La première pièce visible à l’entrée se divise en deux parties horizontales: la première bande est bleue clair, la seconde bleue gris. Une autre pièce se compose de trois bandes horizontales: l’une est marron, la seconde rouge, la troisième violette. Une troisième pièce décline des teintes du vert jusqu’au marron, selon une composition verticale.
Les titres de ces pièces font chacune référence à l’idée de paysage: Sea, Forest, Desert et Sunset, mais les peintures fonctionnent aussi comme des abstractions colorées.
Dans la seconde salle de la galerie principale, une série de portraits, sept au total, sont exposés. Réalisés en Allemagne entre 1933 et 1945, c’est-à -dire pendant la période nazie, ils semblent former un portrait de famille évoquant l’Allemagne aryenne.
Les portraits sont ceux d’hommes en uniformes militaires ou d’enfants blonds joufflus. La femme portraiturée tient d’une main pâle, ornée de bijoux, un livre à la reliure sobre, composant l’image de la féminité bourgeoise. Installées sous des caissons de plexiglas jaune fluorescent, ces portraits académiques, référant aussi au consumérisme, se chargent d’une légèreté paradoxale, car empreinte du passé traumatique de l’Allemagne. L’artiste semble ainsi attenter à la vision idéale et lyrique de l’Allemagne.

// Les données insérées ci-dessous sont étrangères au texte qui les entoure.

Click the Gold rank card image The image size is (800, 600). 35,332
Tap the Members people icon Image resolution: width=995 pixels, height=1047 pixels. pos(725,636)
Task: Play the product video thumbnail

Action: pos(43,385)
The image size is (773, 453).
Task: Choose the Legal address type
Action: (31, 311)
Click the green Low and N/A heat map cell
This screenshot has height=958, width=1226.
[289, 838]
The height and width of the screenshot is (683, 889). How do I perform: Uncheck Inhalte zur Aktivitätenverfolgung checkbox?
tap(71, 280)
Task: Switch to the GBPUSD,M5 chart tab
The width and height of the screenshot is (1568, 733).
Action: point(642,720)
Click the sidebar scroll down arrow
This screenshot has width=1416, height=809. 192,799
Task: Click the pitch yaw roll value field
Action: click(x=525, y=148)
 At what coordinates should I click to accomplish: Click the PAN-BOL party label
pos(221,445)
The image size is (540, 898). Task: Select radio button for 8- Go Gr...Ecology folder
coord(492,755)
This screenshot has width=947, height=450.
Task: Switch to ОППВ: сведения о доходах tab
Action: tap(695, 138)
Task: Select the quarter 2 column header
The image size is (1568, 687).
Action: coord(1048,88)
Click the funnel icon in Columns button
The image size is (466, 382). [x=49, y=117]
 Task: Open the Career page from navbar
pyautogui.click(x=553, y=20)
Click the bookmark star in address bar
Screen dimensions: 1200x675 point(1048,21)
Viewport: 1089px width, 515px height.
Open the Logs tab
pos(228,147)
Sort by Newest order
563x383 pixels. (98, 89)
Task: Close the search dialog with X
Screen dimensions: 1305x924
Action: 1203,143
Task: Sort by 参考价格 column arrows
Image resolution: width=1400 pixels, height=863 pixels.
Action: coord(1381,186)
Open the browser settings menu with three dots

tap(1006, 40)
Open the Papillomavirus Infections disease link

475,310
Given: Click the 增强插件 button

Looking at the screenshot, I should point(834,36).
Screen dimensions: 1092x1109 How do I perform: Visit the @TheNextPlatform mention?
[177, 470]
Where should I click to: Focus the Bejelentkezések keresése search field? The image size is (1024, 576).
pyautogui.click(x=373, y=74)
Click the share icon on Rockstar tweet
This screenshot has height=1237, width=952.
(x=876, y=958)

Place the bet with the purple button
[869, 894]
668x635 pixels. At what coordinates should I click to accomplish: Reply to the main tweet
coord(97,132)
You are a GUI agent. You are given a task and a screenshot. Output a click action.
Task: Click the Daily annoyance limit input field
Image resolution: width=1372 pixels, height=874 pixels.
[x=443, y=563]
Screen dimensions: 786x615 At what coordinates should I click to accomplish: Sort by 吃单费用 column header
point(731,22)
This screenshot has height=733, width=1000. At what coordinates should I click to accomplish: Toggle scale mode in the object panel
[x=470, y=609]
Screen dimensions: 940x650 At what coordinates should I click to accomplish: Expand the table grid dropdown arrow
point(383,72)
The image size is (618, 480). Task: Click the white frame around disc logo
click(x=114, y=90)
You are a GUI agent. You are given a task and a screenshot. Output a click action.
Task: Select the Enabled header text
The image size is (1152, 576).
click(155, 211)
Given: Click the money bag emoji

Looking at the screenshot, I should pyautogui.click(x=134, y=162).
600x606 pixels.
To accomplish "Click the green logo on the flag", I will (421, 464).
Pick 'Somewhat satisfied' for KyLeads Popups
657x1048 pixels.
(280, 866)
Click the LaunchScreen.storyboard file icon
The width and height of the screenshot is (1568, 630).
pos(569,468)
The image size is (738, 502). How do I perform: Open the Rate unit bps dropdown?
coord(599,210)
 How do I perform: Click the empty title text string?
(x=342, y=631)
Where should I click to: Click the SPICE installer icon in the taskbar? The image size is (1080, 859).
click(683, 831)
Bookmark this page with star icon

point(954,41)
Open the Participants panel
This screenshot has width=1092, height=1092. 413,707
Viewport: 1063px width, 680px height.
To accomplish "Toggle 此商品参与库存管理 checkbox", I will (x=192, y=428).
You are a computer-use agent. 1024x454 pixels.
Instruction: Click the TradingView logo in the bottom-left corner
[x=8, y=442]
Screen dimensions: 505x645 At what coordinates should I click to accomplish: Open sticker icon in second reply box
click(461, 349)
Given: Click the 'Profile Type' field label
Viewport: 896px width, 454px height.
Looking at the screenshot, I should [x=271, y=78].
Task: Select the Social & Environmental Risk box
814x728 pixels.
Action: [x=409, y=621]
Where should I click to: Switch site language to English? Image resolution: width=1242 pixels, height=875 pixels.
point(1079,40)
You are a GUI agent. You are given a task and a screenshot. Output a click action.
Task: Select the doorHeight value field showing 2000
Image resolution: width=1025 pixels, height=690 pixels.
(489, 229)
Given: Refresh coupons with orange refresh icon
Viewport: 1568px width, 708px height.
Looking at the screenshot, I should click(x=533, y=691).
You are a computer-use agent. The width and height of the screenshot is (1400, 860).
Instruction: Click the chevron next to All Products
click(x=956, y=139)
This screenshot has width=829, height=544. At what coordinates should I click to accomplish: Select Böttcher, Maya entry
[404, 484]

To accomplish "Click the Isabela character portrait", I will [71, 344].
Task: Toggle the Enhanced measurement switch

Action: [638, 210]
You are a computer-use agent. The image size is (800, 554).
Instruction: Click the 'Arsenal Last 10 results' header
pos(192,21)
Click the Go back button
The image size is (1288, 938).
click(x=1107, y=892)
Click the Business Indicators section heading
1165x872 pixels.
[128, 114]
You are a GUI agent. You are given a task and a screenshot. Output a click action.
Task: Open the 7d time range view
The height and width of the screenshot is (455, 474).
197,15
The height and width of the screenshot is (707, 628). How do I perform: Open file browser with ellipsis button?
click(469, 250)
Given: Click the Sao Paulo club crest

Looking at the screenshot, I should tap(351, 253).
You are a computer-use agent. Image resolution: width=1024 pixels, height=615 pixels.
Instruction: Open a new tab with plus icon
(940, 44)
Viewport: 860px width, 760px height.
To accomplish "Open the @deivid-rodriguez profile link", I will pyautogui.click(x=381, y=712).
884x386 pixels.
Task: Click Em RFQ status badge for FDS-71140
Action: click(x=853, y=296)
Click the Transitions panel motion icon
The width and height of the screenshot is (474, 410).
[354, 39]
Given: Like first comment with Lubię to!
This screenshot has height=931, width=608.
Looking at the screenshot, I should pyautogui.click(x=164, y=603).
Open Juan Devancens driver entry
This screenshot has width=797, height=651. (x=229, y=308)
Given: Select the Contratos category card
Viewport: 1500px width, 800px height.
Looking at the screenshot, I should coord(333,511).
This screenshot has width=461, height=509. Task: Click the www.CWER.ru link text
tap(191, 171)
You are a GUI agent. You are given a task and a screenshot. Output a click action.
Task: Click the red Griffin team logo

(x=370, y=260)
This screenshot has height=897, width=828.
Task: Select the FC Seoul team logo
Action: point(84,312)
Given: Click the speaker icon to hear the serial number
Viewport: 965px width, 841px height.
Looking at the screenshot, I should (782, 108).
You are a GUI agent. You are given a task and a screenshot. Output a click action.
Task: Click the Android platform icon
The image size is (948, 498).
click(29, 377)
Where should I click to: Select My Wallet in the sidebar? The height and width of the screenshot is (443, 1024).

Dans la même salle, un ensemble de cinq sculptures représente des modèles topographiques de vallées. Creusées dans des socles blancs, socles d’expositions, ces formes de vallées se référent à la notion de paysage tout autant qu’au vide des modèles économiques. En allemand, le terme désignant la vallée renvoie également à la partie basse du cycle économique. L’artiste convoque ainsi à nouveau l’image bucolique de l’Allemagne pour mieux la détourner, instaurant un double langage.
Une série de dessins, photographies et collages reprenant les thèmes de l’exposition est exposée dans le deuxième local de la galerie, rue Duchefdelaville.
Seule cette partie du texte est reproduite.